Parrott calls the ministry of greeting ‘organized friendliness’ and argues persuasively “Church greeters need to be carefully recruited, effectively organized, adequately trained, and fully motivated” (13). He goes on to point out the painful misfortune that “far too many congregations expect a warm spirit of Christian friendliness to inhabit the foyer of the church without any strategy to make it happen” (14). The purpose of the book is to help church leadership make the ministry of greeting a priority and to move greeters “toward a standard of excellence.”

Americans are accustomed to impressive customer care and excellent first impressions.

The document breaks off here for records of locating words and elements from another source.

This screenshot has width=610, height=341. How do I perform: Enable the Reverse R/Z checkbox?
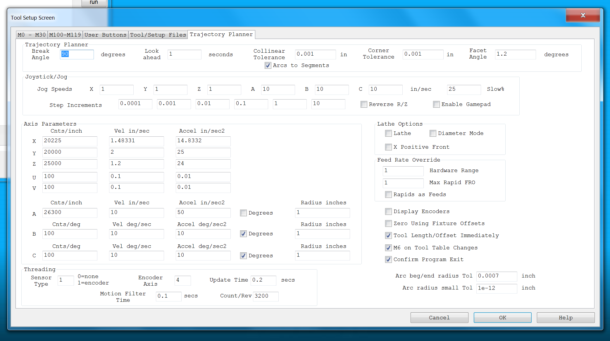pos(364,104)
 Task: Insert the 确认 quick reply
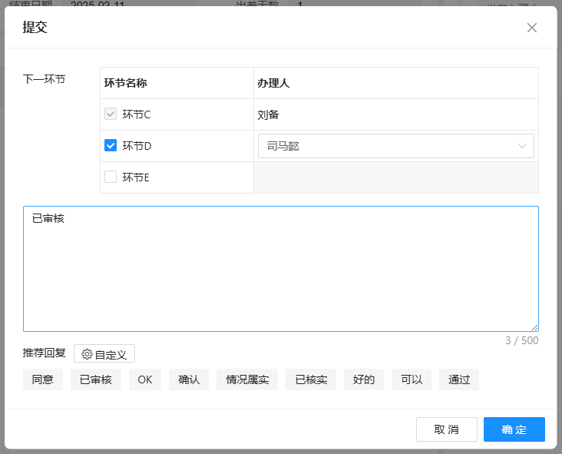(189, 379)
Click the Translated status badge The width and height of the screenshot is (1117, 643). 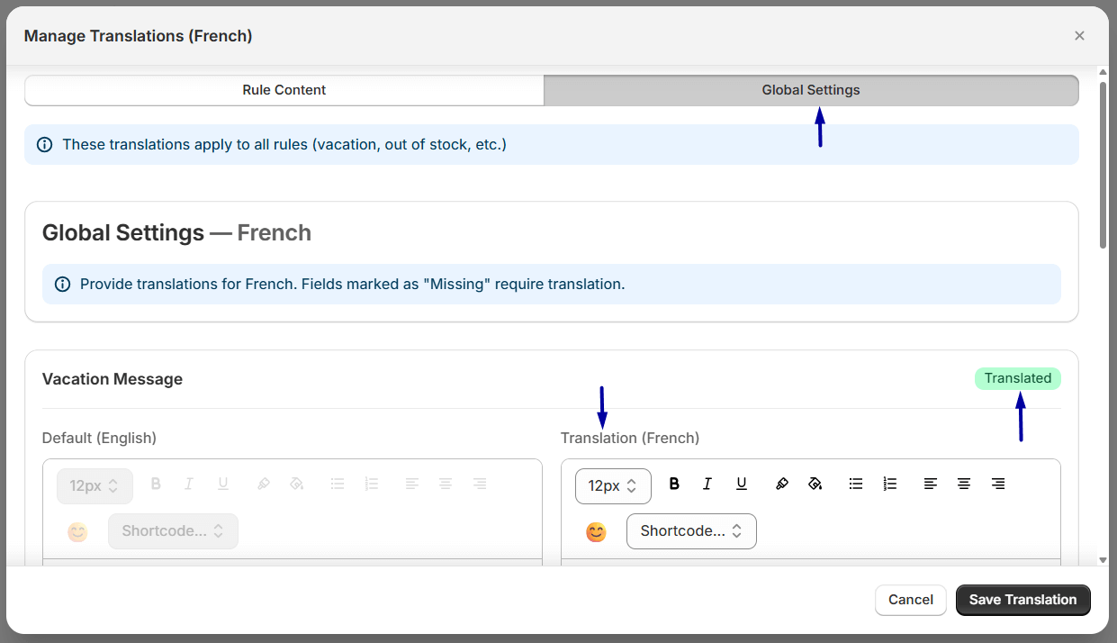tap(1018, 378)
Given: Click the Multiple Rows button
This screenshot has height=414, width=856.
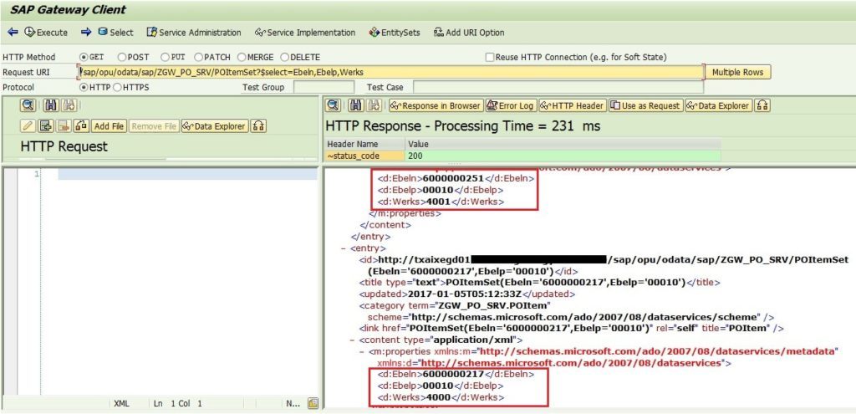Looking at the screenshot, I should (737, 72).
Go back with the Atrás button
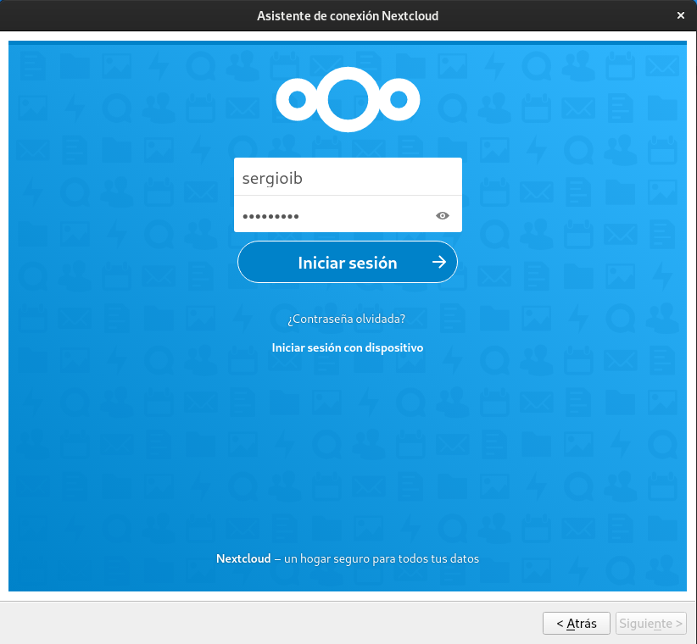Screen dimensions: 697x644 576,624
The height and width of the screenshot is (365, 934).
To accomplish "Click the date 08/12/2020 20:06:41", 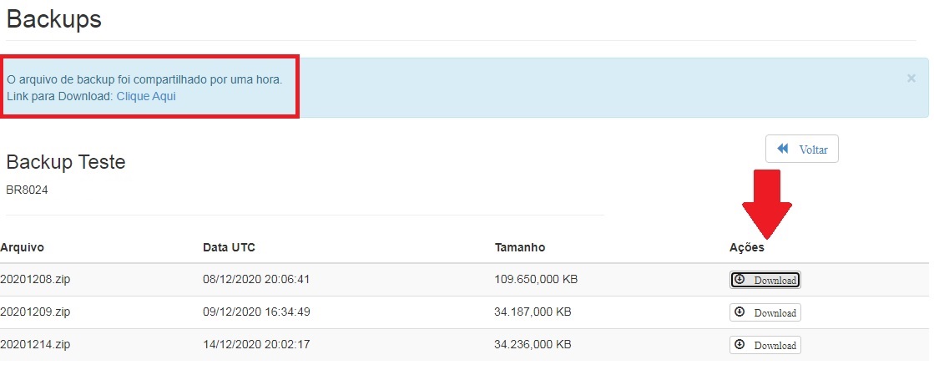I will 256,280.
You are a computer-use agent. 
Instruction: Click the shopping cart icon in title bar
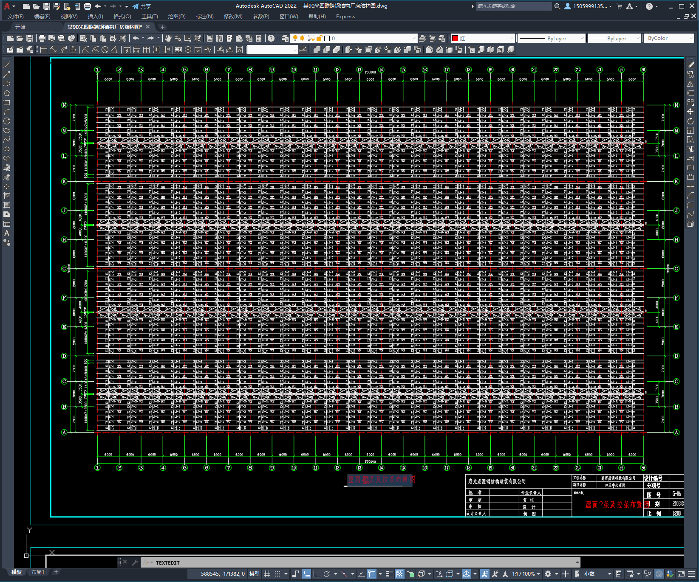point(619,6)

Typically, churches have been slow to recognize how this affects their greeting ministry. A team of well-trained greeters communicates the church cares about people and helps to create an atmosphere of excitement for what awaits in the upcoming service.

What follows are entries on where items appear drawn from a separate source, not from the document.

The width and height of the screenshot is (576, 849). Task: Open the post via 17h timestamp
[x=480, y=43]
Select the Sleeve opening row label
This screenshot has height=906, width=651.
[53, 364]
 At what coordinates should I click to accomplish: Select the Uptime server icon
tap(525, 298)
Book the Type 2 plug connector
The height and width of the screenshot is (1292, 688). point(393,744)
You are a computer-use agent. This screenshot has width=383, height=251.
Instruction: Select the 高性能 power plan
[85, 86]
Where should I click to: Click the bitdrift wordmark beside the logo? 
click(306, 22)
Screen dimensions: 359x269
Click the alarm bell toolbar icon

Leslie Parrott provides many great tips for effective greeting. For example, he suggests having greeters before and after service, putting someone with high cleanliness standards in charge of keeping the lobby uncluttered, having greeters bring their own umbrellas to church, developing an emergency protocol for volunteers to follow if needed. The practical advice given in chapter four, “A Better Way of Doing Things” is worth the price of the book. By the end of the volume he dispels the myths that greeting is unimportant and that worshipers don’t care who stands at the church doors. Most significantly, he convinces his readers effective greeting requires special skills that not everyone possesses.

Serving as a Church Greeter is an excellent tool for churches to put in the hands of their leadership team and especially into the hands of church greeters. The book is cheap (which the budget committee will appreciate) and makes for a quick read (which the greeters will appreciate).